All along, I've suspected that he really liked me all the much though- and was just using me for sex. I've had a hell of a time getting over him, and once I was finally almost there... today he decides to IM me, and he wants to see me. Ya know, "hang out"... Since he's apparently not getting many girls at college. Or maybe deep down he actually does really like me. Which is doubtful. I can't tell. I don't know what to do. It's rediculous how I can't tell.

I decided to be silly and play it with fate for right now... if I'm scheduled to work this weekend, I am not going to see him.
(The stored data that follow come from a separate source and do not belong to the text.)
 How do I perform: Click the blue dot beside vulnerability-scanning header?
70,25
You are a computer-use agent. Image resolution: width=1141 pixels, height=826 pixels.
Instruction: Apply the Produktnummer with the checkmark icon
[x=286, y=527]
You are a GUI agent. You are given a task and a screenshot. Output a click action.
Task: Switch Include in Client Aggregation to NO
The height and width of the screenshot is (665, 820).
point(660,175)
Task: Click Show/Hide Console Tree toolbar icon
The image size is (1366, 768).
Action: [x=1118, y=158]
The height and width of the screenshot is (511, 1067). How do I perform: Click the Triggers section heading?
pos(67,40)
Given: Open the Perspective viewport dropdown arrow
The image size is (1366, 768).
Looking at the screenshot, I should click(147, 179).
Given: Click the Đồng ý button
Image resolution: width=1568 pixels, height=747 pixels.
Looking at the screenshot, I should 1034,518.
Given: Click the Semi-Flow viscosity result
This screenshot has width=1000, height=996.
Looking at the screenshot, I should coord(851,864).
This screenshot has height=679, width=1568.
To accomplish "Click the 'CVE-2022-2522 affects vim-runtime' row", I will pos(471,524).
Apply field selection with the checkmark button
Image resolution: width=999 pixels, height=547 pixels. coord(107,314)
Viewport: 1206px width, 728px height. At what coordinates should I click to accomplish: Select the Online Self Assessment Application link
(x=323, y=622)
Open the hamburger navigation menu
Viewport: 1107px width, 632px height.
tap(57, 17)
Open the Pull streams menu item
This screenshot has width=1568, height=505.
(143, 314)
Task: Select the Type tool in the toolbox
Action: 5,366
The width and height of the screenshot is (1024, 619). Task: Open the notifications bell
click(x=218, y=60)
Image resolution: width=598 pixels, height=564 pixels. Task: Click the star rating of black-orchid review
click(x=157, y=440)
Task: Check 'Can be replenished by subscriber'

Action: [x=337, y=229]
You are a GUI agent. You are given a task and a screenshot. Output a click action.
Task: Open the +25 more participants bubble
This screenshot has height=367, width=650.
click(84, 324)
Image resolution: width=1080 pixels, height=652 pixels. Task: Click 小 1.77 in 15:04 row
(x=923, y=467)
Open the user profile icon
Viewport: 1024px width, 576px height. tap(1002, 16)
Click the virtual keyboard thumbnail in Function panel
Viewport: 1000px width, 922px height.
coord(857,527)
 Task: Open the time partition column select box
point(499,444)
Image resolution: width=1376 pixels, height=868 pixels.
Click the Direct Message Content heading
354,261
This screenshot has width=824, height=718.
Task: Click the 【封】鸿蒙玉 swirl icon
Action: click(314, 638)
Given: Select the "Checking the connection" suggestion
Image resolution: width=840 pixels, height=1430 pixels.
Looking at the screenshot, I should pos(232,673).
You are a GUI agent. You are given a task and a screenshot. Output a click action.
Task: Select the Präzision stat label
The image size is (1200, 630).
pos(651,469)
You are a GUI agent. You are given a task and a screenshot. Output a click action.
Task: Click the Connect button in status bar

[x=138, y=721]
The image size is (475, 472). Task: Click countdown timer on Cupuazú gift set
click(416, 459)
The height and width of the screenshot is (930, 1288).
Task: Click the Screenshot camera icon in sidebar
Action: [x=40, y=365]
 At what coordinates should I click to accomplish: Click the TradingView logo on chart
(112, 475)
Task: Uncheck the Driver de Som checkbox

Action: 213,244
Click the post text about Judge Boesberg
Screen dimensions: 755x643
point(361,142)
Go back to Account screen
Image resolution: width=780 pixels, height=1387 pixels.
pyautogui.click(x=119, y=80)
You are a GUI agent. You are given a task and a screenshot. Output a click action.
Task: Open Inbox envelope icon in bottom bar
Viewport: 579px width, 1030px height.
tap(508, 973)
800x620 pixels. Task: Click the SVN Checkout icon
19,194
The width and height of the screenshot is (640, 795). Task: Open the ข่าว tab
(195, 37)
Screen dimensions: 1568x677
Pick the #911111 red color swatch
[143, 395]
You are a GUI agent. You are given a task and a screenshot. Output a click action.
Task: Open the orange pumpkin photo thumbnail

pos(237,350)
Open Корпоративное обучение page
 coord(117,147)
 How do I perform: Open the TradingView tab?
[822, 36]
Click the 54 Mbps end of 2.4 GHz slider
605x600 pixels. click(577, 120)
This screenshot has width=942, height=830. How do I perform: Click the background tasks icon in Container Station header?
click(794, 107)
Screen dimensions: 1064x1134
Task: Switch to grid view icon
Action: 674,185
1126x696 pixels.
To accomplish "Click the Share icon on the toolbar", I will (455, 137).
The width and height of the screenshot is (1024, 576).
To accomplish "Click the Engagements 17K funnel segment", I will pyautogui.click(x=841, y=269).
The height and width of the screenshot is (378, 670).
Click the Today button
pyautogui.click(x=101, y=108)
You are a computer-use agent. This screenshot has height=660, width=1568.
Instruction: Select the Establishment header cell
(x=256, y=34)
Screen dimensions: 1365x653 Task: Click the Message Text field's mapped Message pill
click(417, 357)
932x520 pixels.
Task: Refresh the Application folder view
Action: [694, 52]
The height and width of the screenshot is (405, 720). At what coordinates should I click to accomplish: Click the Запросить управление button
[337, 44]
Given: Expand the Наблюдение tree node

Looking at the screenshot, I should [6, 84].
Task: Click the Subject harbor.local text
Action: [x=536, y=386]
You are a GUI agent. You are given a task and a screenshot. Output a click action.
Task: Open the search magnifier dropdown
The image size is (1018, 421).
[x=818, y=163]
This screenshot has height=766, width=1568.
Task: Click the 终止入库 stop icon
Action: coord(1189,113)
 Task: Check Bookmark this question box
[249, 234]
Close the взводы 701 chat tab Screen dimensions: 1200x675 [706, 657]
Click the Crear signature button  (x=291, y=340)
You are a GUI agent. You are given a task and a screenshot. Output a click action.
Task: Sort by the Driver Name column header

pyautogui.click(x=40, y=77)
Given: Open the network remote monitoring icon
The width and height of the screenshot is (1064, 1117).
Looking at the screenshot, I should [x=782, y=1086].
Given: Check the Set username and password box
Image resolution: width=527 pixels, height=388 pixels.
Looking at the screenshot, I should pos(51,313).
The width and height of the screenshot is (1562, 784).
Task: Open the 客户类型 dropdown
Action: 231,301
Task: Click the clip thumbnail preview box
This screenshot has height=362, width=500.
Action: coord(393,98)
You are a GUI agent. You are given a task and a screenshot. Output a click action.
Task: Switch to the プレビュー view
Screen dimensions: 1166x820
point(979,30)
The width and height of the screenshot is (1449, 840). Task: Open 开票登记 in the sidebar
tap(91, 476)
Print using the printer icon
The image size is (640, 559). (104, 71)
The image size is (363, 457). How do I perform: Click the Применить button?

If I am not working... I am either visiting him or someone else.

It's so hard to repress the way I... still... love him, even though he wasn't really a great boyfriend. I always love people and they don't love me. Then I stay devoted to/obsessed with them. And then if anyone likes me, they are creepy. It's crap. I can't make anything work right. I never want to get married anyway... and I hate kids, so maybe it would be better if I stayed single?

Blah.

End rant.

That's all for now. Thanks. :)

Current Mood: annoyed
Wednesday, August 28th, 2002
8:52 pm
[cutiepie86]
Is it just me or are guys assholes?? Maybe I'm just attracted to the assholes?
Monday, August 26th, 2002
12:26 am
[cutiepie86]
Anyone ever felt like a door mat?
Well let's see.... I just feel i dunno... used... Like I was a door mat and let him walk all over me or something. I mean when he wanted me I was there but when he didn't I was just out of the picture.. I mean in the begunning... It was like... him and I then he moved on to Hollie.... then he dropped her... then he moved back to me for a while.. then we faded out then he came back.. then all of a sudden he decides.. well I don't know if I like you anymore.. Just liek that? I mean HELLO!! I didn't know someone could change their mind so easily..?? I mean I am trying soooooooo hard to dispose of my feelings for him but it's sooo hard. I mean.. I can't just like someone one day and not the next.. It just doesn't work like that with me. Maybe he was just lieing the whole time? Maybe he was just trying to flatter me or something?? Ugh I don't know But it's really hard to go through this.. trust me! But I guess you've just gotta be strong.. and tough.. and I'll get thorugh it... well hopefully... I mean I WILL!!!!! I'll get a guy that wont just want me when he feels like he wants me.. but will want me all the time and not just when he feels like it.. Cus that's wrong and it can definetly make a person feel like crap! I mean like what two weeks ago he told me that he liked me or whatever...? Why did he even tell me that? It prob wasn't true.. I mean he prob just wanted to humor me or something, because then a couple of weeks later he turns around and tells ppl that he doesn't know if he still likes me.. and he kinda lets off a vibe that lets me know at the same time.. I had suspected for like a week or so that he didn't like me.. I never really thought he did.. But whatever.. And.. ok.. this upset me the most.. One night he was like I HATE GIRLS... I'm sorry but you don't tell a girl that. I mean HELLO!! Expecially one that likes you.. Maybe that was his hint to me to fuck off??? Hard to tell but it hurts your feelings let me tell you.. Then he goes and says he hates one of my really good friends.. and knows that she'll read it and knows that i'll read it.. I'm sorry but I don't think that's right?? I don't know but what I do know is... I'm trying soooo hard to get over him and to think about going to school and finding a new guy.. maybe even someone that'll like me back?

Current Mood: rejected
Wednesday, February 6th, 2002
5:14 pm
[hamlettwisty]
I've not posted in a while, but its still up. I love my girl alot. I really do. Forever and ever. I dont know how much longer I can with out her.
Until I turn 18
317 days.
How will I manage.
O well.
Blah.

Current Mood: ditzy
Sunday, February 3rd, 2002
11:48 pm
[prozakia]
i was once told that
"You will be the last one of our group of friends to get married and you will be the last one to have children."
im glad my friends have faith in me.